Collected data entries
--------------------------------------------------

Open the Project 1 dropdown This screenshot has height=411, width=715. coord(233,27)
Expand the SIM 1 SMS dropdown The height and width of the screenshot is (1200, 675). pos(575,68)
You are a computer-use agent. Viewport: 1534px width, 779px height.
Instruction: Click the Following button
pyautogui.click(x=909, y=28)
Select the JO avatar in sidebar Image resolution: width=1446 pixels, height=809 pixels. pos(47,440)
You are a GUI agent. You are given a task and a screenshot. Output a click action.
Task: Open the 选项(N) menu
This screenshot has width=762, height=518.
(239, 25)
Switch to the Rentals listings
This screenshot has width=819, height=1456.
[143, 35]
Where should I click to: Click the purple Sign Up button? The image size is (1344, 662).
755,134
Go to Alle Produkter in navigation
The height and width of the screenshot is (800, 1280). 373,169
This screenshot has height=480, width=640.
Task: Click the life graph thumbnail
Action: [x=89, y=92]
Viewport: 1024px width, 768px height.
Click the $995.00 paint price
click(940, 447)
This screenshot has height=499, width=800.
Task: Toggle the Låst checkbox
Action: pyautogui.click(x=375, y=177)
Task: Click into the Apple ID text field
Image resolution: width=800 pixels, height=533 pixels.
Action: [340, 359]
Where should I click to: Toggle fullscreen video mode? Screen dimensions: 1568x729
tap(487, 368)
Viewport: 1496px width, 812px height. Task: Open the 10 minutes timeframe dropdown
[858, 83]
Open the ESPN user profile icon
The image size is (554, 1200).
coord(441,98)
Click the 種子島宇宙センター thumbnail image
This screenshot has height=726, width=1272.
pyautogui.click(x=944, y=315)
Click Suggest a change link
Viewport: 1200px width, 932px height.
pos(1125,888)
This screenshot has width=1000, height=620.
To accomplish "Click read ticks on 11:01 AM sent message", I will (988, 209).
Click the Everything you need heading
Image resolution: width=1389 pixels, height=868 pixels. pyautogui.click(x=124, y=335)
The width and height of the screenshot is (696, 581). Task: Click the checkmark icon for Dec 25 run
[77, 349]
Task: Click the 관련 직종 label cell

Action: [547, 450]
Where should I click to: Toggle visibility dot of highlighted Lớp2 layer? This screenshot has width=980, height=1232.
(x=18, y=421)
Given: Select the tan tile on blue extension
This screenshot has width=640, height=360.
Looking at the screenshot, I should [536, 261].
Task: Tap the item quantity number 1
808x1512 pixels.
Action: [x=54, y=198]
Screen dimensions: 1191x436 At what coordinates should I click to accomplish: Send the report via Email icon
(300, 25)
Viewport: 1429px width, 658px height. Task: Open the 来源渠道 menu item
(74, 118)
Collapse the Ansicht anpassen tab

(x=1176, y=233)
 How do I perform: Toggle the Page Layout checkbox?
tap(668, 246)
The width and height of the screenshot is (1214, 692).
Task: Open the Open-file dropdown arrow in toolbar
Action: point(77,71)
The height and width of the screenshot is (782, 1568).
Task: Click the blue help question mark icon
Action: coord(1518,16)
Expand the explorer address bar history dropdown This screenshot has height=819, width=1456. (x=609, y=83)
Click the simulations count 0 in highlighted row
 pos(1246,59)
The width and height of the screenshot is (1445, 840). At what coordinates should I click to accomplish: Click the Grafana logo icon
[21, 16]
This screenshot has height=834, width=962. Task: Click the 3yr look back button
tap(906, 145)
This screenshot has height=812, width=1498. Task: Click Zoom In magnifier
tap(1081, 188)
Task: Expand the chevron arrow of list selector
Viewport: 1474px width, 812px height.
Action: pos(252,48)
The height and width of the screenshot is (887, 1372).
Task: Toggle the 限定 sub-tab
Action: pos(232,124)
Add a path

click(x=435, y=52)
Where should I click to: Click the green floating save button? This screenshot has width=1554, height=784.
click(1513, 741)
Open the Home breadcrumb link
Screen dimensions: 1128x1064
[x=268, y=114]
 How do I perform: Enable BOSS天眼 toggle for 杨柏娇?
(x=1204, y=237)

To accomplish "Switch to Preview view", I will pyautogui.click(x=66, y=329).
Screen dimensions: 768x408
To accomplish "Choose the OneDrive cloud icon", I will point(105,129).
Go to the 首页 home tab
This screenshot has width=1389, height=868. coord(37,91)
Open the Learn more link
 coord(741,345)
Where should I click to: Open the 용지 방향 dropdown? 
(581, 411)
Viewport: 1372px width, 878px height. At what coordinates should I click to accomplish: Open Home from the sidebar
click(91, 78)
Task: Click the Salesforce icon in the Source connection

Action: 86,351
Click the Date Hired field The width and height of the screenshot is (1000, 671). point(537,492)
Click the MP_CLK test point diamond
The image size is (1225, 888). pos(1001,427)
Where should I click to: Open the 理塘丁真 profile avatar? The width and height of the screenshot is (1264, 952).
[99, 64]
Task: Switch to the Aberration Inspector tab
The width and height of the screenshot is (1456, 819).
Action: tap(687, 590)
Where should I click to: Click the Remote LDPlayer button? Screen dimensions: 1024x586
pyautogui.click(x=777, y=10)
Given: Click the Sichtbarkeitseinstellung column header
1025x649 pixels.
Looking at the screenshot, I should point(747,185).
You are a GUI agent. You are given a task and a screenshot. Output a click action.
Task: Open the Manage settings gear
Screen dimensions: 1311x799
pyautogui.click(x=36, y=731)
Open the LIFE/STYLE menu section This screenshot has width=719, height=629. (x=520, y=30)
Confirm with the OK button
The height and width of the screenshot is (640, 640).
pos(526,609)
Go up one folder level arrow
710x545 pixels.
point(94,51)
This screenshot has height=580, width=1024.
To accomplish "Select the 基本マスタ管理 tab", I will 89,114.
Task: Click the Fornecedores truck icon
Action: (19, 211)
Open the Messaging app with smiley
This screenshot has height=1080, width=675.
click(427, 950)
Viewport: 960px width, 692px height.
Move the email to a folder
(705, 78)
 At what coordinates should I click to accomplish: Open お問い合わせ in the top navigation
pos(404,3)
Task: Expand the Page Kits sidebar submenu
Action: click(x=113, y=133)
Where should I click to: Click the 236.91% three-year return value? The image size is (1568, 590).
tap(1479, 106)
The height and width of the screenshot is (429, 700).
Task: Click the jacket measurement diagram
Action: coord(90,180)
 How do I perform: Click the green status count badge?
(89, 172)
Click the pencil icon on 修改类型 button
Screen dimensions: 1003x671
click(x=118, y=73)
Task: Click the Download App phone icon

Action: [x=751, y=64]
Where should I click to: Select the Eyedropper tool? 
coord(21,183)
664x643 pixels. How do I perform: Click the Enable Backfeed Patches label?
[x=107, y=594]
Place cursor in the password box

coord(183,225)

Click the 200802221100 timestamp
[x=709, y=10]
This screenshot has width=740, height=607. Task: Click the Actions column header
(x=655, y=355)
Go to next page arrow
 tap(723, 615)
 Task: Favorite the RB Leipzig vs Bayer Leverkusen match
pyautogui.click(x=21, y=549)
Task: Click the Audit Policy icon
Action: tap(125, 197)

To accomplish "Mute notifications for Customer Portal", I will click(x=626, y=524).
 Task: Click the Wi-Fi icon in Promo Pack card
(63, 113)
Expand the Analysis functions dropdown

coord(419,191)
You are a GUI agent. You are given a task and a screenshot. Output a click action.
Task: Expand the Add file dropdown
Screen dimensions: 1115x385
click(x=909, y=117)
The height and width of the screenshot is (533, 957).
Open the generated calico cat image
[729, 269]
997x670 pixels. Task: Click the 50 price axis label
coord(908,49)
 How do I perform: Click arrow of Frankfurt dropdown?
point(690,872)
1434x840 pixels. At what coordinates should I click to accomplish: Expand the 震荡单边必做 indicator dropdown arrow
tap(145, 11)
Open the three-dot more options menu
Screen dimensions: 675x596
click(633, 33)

--------------------------------------------------

**EXERCISE BRIEF:**
Only the lines from the one holding "Open the generated calico cat image" through the final line of the entries, both included, should be given again, word for word.

**ANSWER SPACE:**
Open the generated calico cat image
[729, 269]
997x670 pixels. Task: Click the 50 price axis label
coord(908,49)
 How do I perform: Click arrow of Frankfurt dropdown?
point(690,872)
1434x840 pixels. At what coordinates should I click to accomplish: Expand the 震荡单边必做 indicator dropdown arrow
tap(145, 11)
Open the three-dot more options menu
Screen dimensions: 675x596
click(633, 33)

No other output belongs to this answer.